Over the course of its evolutionary history, Lyons soon discovered, the plant had undergone three rounds of duplications of its entire genome. That is, at three distinct times in the course of its evolution, the bladderwort’s genome doubled in size, with offspring receiving two full copies of the species’ entire genome.

Unlike in animals, where duplication of genetic material is usually detrimental – Down syndrome, for example, is caused by an extra copy of only one chromosome – the process is very common in plants.

The combination of the plant’s unusually small genome and its history of genome duplications made for a challenging puzzle.

“What made this so difficult is not just the fact that it duplicated, but it duplicated and then random pieces were removed,” Lyons explained. “Most of the genes that were duplicated are lost over evolutionary time. This process happened repeatedly.
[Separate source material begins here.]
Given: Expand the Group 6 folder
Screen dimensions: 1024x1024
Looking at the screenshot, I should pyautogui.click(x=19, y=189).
It duplicates, and then three quarters of the genes are lost, it duplicates again, and then three quarters of that are lost, and so on.”

“It turned out to be this phenomenal puzzle, and I would spend hours in front of a computer grabbing pieces of various genomes trying to find which pieces match,” he said. “Deciphering a genome is a matter of taking all these puzzle pieces and getting them to line up so we can see that there is a particular pattern of duplication followed by gene loss.”
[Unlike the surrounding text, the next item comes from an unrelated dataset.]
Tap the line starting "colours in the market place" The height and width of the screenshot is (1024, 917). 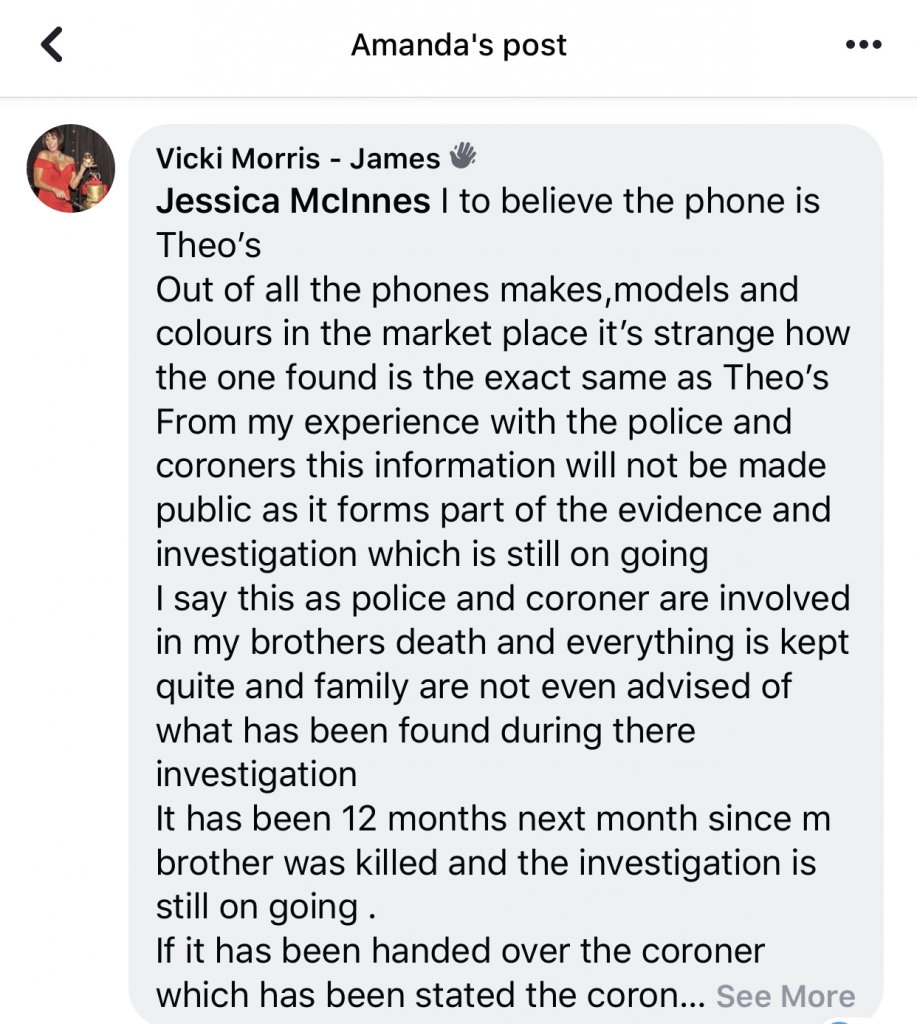pyautogui.click(x=502, y=333)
Lyons’ research team develops the specialized software to allow researchers all over the world to study genomes and manipulate biological data with the same ease as handling organisms.

The computational power for running these analyses is provided by iPlant’s cyberinfrastructure, a $100 million project funded by the National Science Foundation and based in the UA’s BIO5 Institute.
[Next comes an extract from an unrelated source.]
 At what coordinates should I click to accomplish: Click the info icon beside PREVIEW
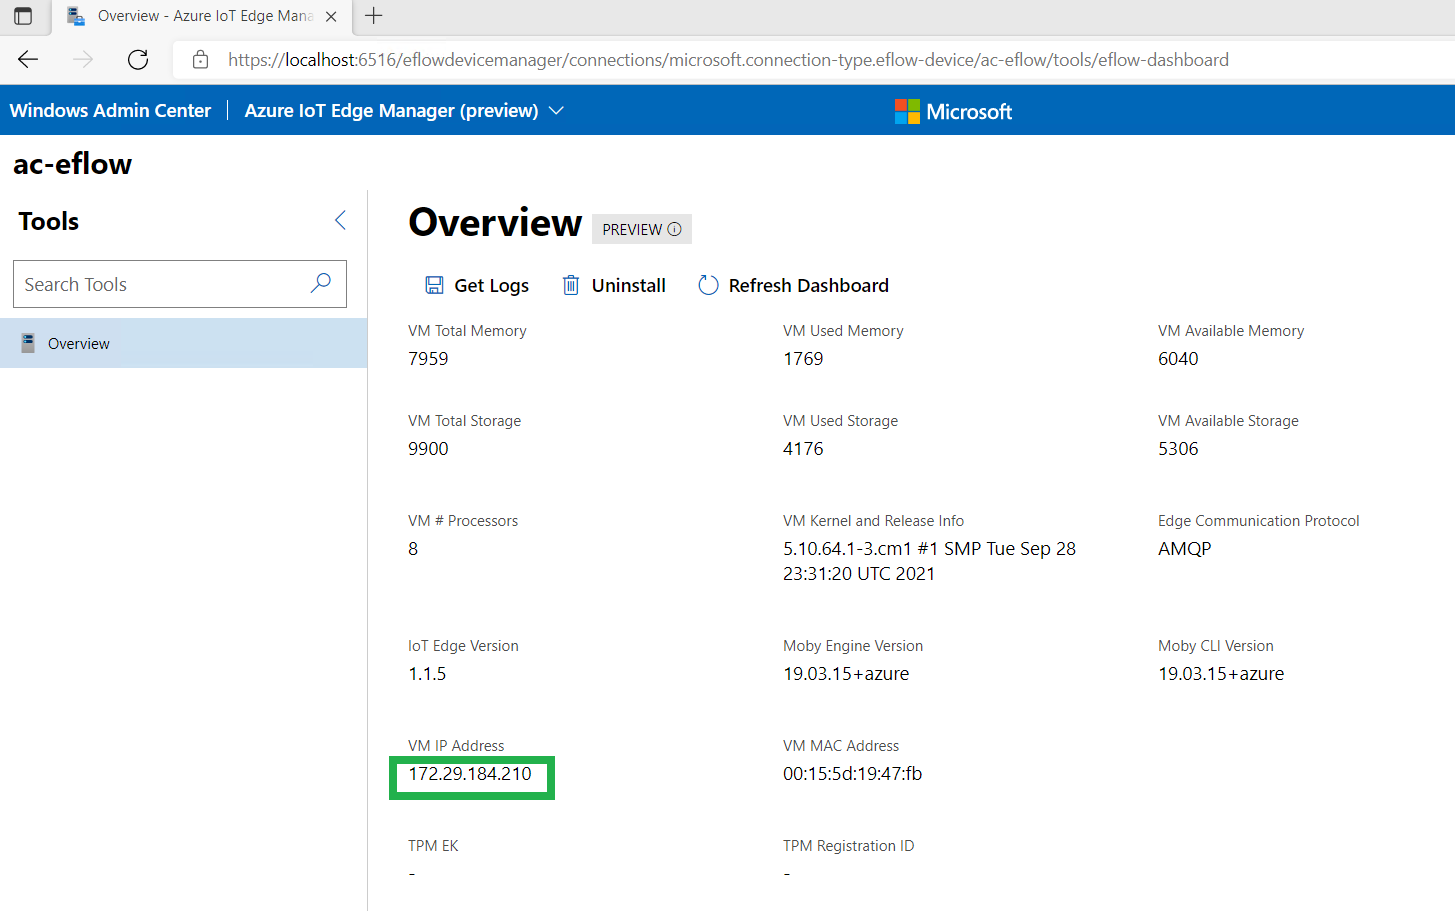[674, 229]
“If I’m an entomologist, I want to go out to the field, find my favorite insect, and be able to pick them up, look at them up close, and identify things that are different,” Lyons said. “When I recognize something interesting, say, a spur on the leg of a beetle, I want to be able to quickly go to all my other beetle specimens and see if they have this spur. We need to be able to do the same thing with genomic data. That is what my group has focused on – bringing these kinds of data to life.”

Lyons explained that with ever-faster advances in technology, sequencing a genome has become the easy part.

“The bottleneck is making sense of those data and transforming them from information to knowledge.”

Lyons likened the task of making sense of the bladderwort genome to cutting up pages of text into small squares and piecing them back together.

“There is a lot of white space on those pages, and like with a puzzle, you have no way of knowing which square goes where if there are many identical squares,” he explained. “That is exactly the problem we’re facing when we assemble genomes.”

The authors of this study argue that organisms may not bulk up on genetic junk for reasons of benefit.

Instead, they say, some species – such as the bladderwort studied here – may simply have an inherent, mechanistic bias toward deleting a great deal of noncoding DNA while others have a built-in bias in the opposite direction — toward DNA insertion and duplication.

These biases are not due to the fact that one way of behaving is more helpful than the other, but because there are two innate ways to behave and all organisms adhere to them to one degree or the other. The place that organisms occupy on this sliding scale of forces depends in part on the extent to which Darwin’s natural selection pressure is able to counter or enhance these intrinsic biases.

“There is this idea that a genome exists at a balance between how fast it is being chopped up and how fast it is growing,” Lyons explained. “In the case of U. gibba, we think what might have happened is there was this mechanism in place that kept chewing away at the DNA, removing through selection almost all active jumping genes in the process, thus taking away the genome’s ability to grow. The only way it can escape from shrinking out of existence is to double the entire genome every now and then.”

“Why? We don’t know,” Lyons said. “It might simply be an evolutionary just-so story. Those plants that double their genomes live to tell the tale and those that don’t vanish.”